#### Material provided
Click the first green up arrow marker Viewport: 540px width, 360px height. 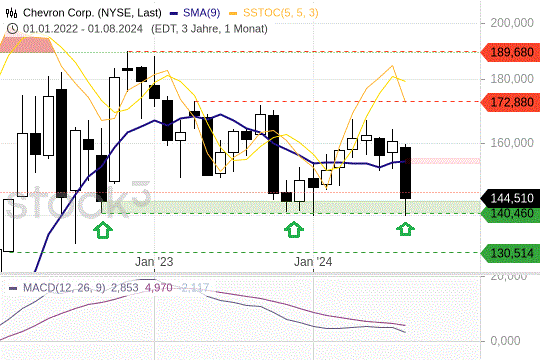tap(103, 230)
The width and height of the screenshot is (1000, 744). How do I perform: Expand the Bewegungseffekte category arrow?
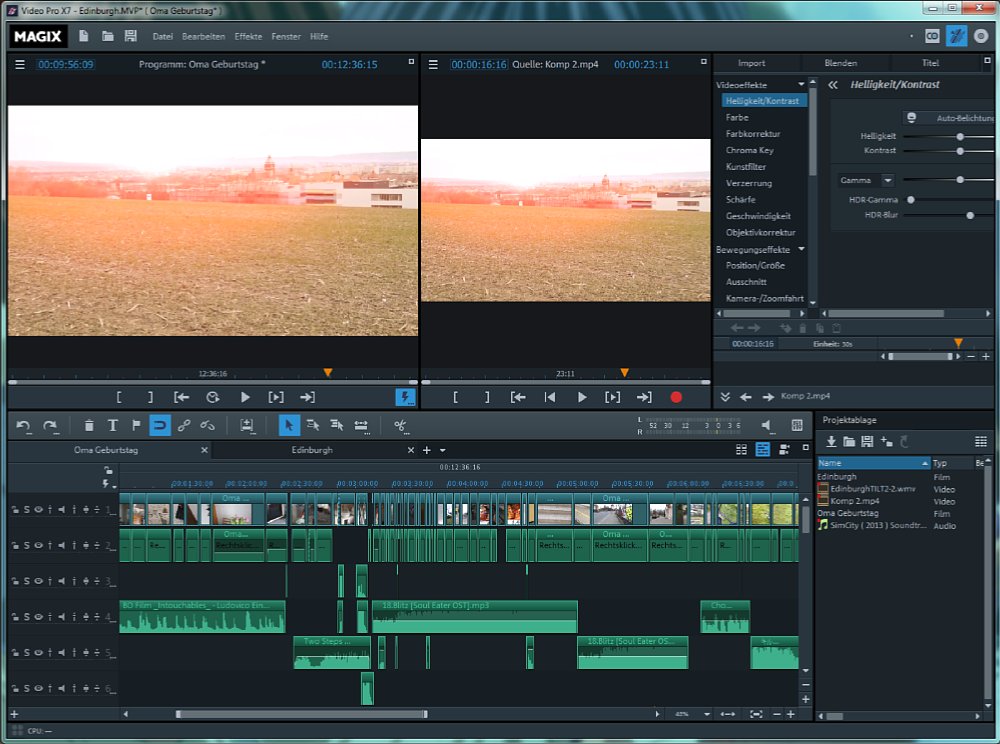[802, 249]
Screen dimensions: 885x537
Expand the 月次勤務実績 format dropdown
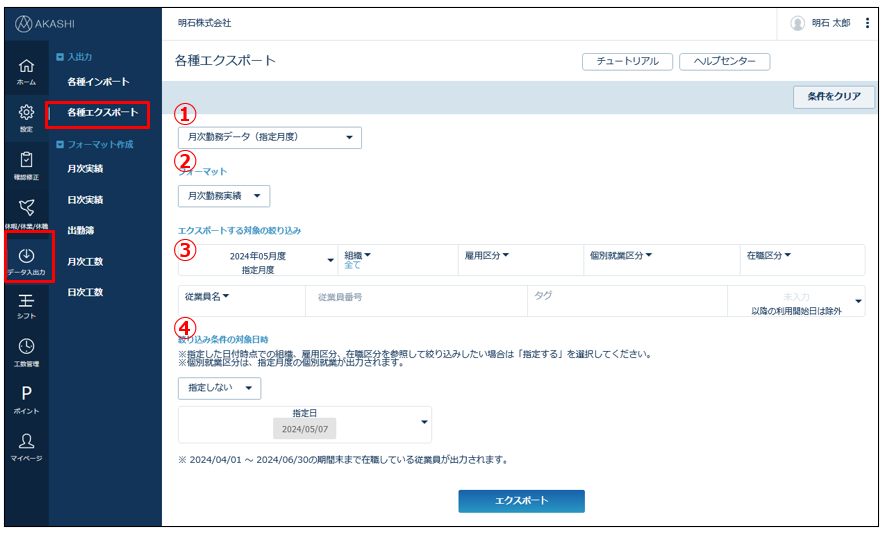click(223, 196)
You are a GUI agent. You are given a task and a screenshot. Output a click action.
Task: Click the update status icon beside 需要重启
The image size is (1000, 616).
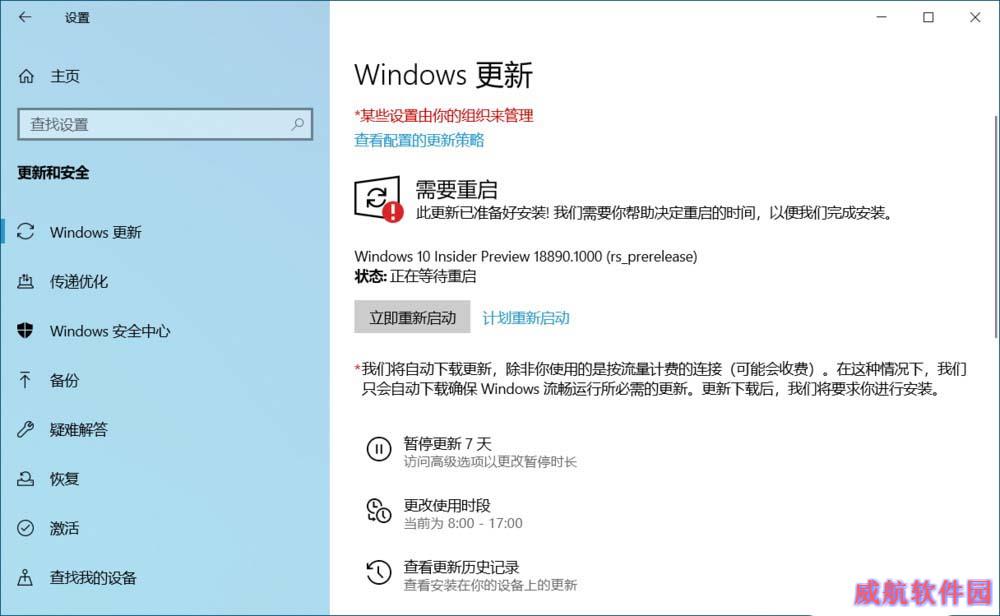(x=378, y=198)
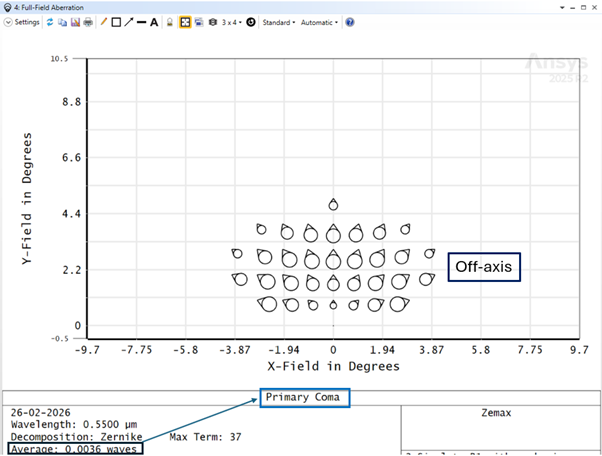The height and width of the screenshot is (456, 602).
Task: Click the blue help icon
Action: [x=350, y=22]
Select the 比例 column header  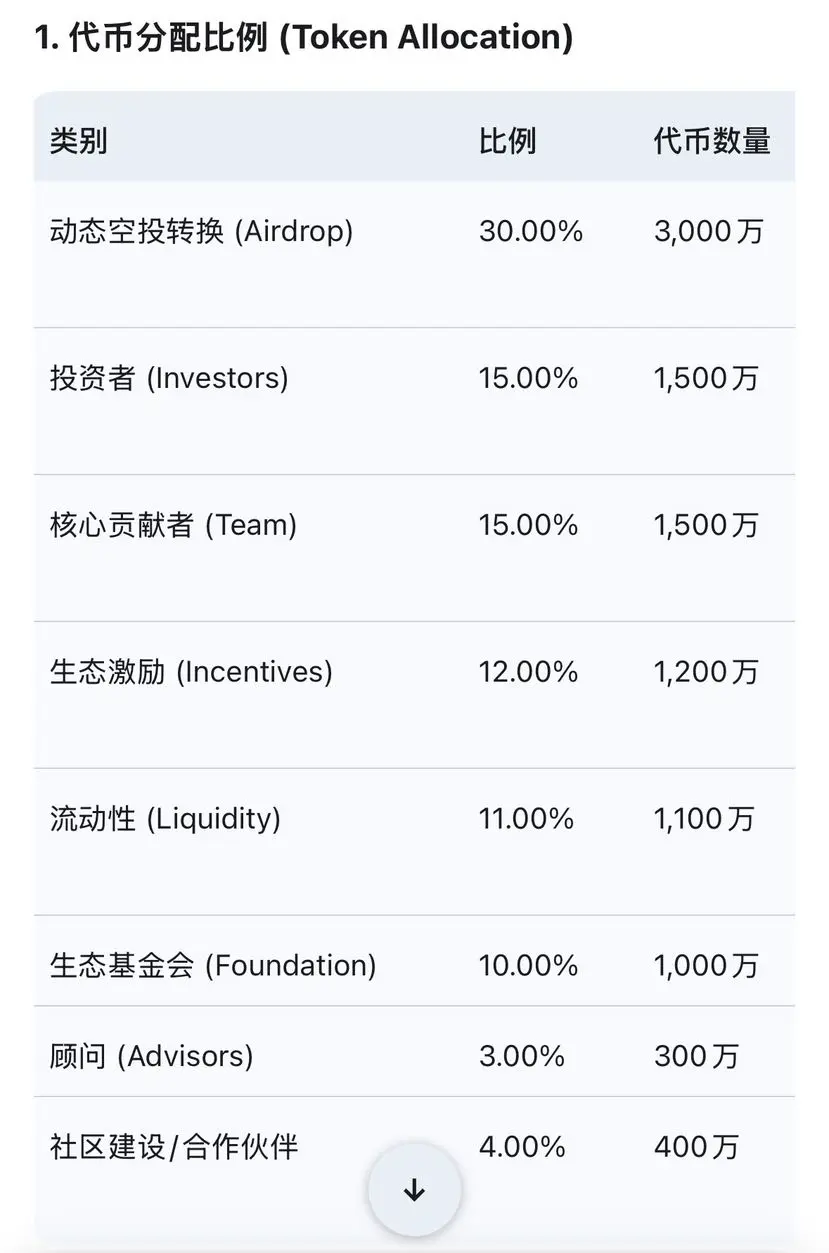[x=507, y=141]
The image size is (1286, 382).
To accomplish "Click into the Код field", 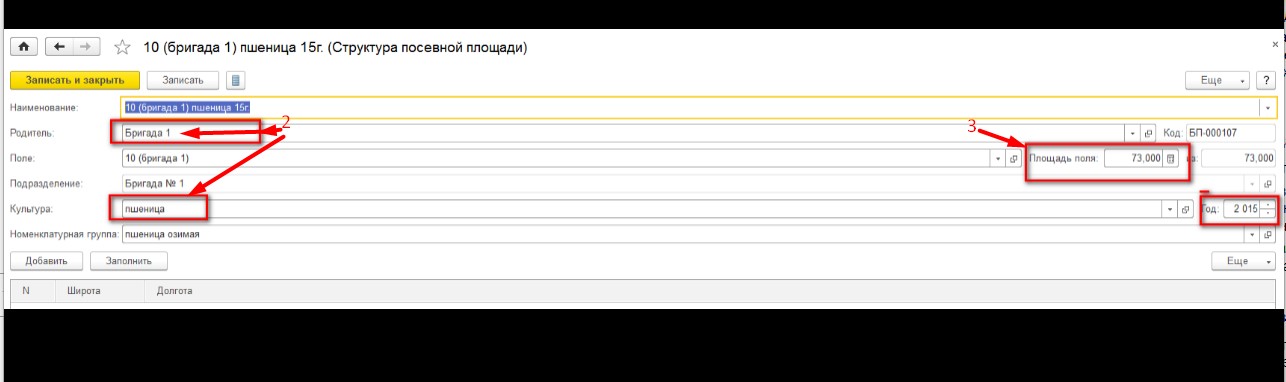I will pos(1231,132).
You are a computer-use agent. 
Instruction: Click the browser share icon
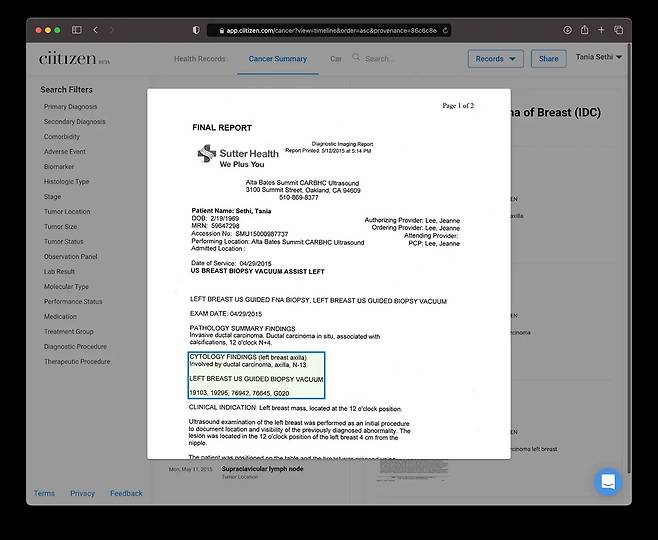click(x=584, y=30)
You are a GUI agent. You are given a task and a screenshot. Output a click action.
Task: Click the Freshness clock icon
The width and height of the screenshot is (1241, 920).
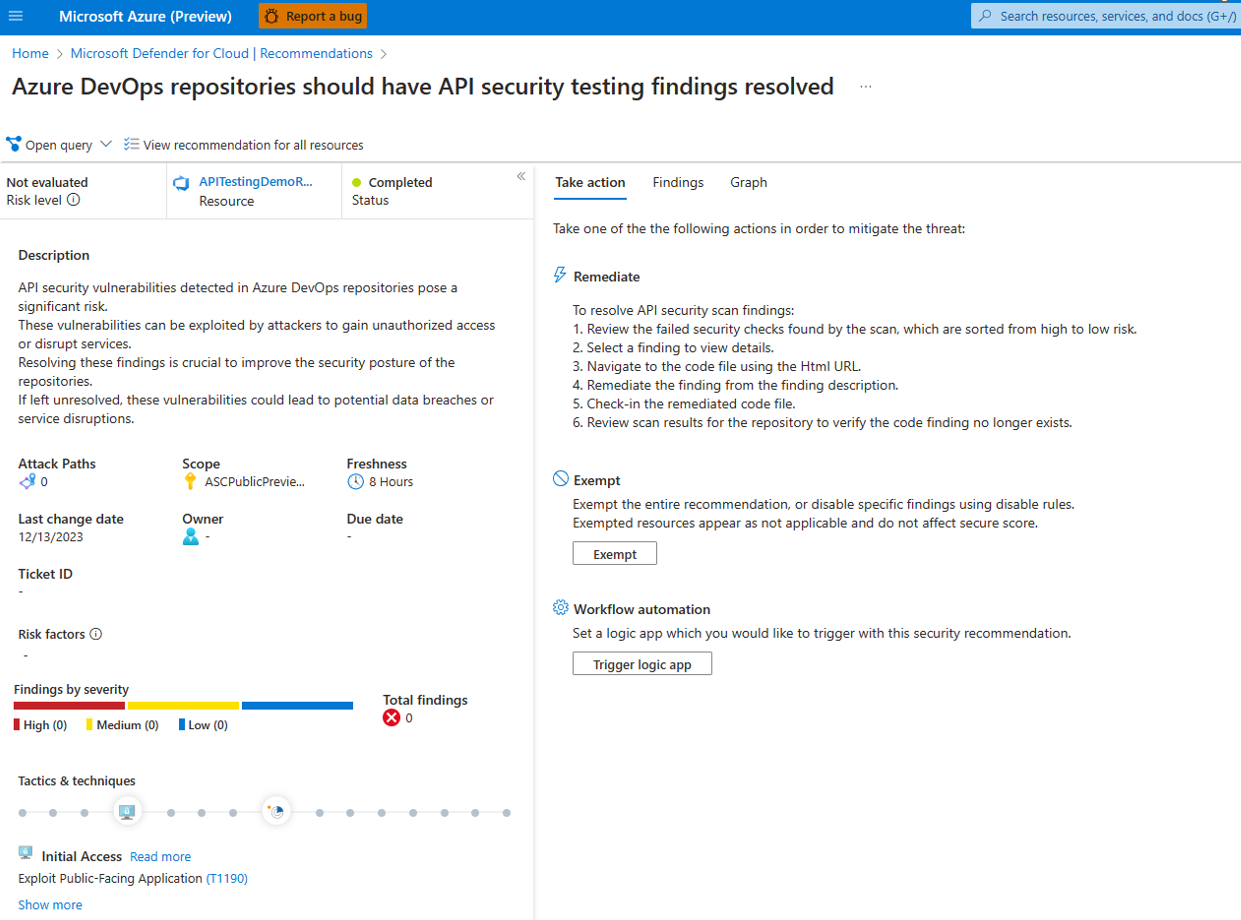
########
Pick out every line in the items above that contains the word "image", and copy each of those lines.

The image size is (1000, 616).
The image size is (1286, 382).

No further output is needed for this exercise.